Fisheries and Oceans
Oral Questions

April 9th, 2008 / 3 p.m.

NDP

Catherine Bell Vancouver Island North, BC

Mr. Speaker, an urgent situation is developing in Robson Bight Ecological Reserve. This is a critical habitat for British Columbia's northern resident orca whales which are listed as threatened under species at risk legislation.

Last August a barge spilled its load, causing an oil spill contaminating Robson Bight. An underwater investigation shows the fuel tanker to be intact at this time but it will not be indefinitely. Time is running out.

Does the minister have a plan to remove the tanker full of diesel oil before the orcas' return in June, yes or no?

Fisheries and Oceans
Oral Questions

3:05 p.m.

St. John's South—Mount Pearl
Newfoundland & Labrador

Conservative

Loyola Hearn Minister of Fisheries and Oceans

Mr. Speaker, let me assure the hon. member that, first of all, we have worked very closely with the minister of the environment from British Columbia. We originally carried out a very successful plan to survey the damage that had been caused. We will make sure that we will continue to monitor and do the right thing.

Sometimes trying to remove things such as the tanker can do more harm than good and we are not going to do that.

Ethics
Oral Questions

3:05 p.m.

Liberal

Dominic LeBlanc Beauséjour, NB

Mr. Speaker, why are the Conservatives not allowing the Standing Committee on Justice and Human Rights to add three additional meetings to its schedule in order to study a matter of criminal law?

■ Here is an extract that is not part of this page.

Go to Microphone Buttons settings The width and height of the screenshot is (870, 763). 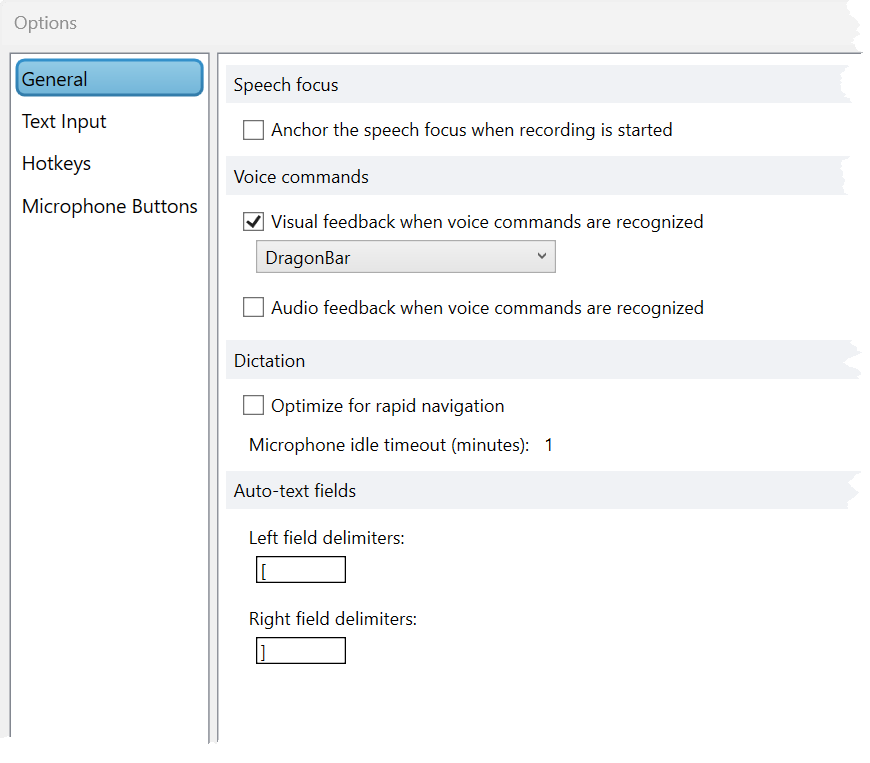click(x=110, y=207)
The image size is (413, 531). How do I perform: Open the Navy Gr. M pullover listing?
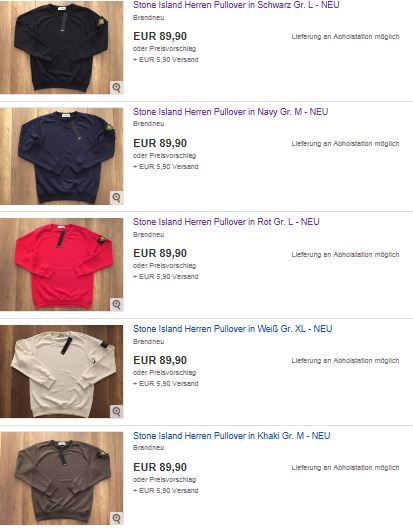(x=231, y=112)
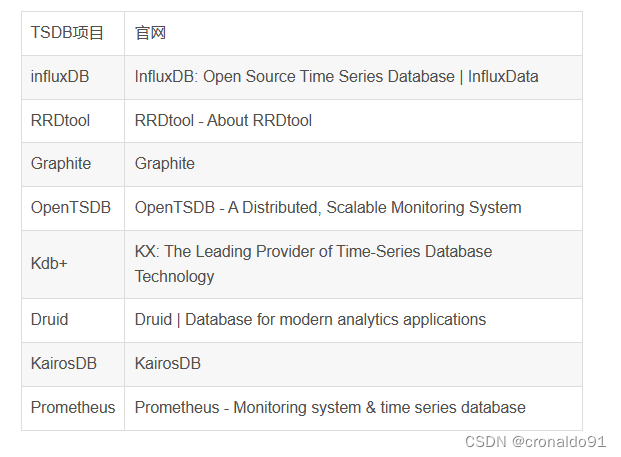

Why was the Criminal Code not enough to prevent what appears to be an obvious attempt to bribe an MP? What do they have to hide?

Ethics
Oral Questions

3:05 p.m.

Port Moody—Westwood—Port Coquitlam
B.C.

Conservative

James Moore Parliamentary Secretary to the Minister of Public Works and Government Services and for the Pacific Gateway and the Vancouver-Whistler Olympics

Mr. Speaker, we have nothing to hide in this matter. As I stated several times in the past months, there is no scandal. The Liberals have said that Mr. Cadman was offered a $2 million life insurance policy, but that is utterly untrue. Anyone who examines the facts will realize that the Liberal accusations are false.

Human Rights
Oral Questions

3:05 p.m.

Conservative

Rick Dykstra St. Catharines, ON

Mr. Speaker, this coming weekend the minister of trade for the province of Ontario will be travelling to China to open up an Ontario trade office in Beijing.

When questioned on this issue, the premier of the province of Ontario, Dalton McGuinty, said that it is not the province's role to get involved in issues of human rights. Trade Minister Pupatello actually agreed with her boss and stated, “We do defer to the federal government in matters of human rights”.

Can the justice minister please tell the House what this government is doing with respect to human rights?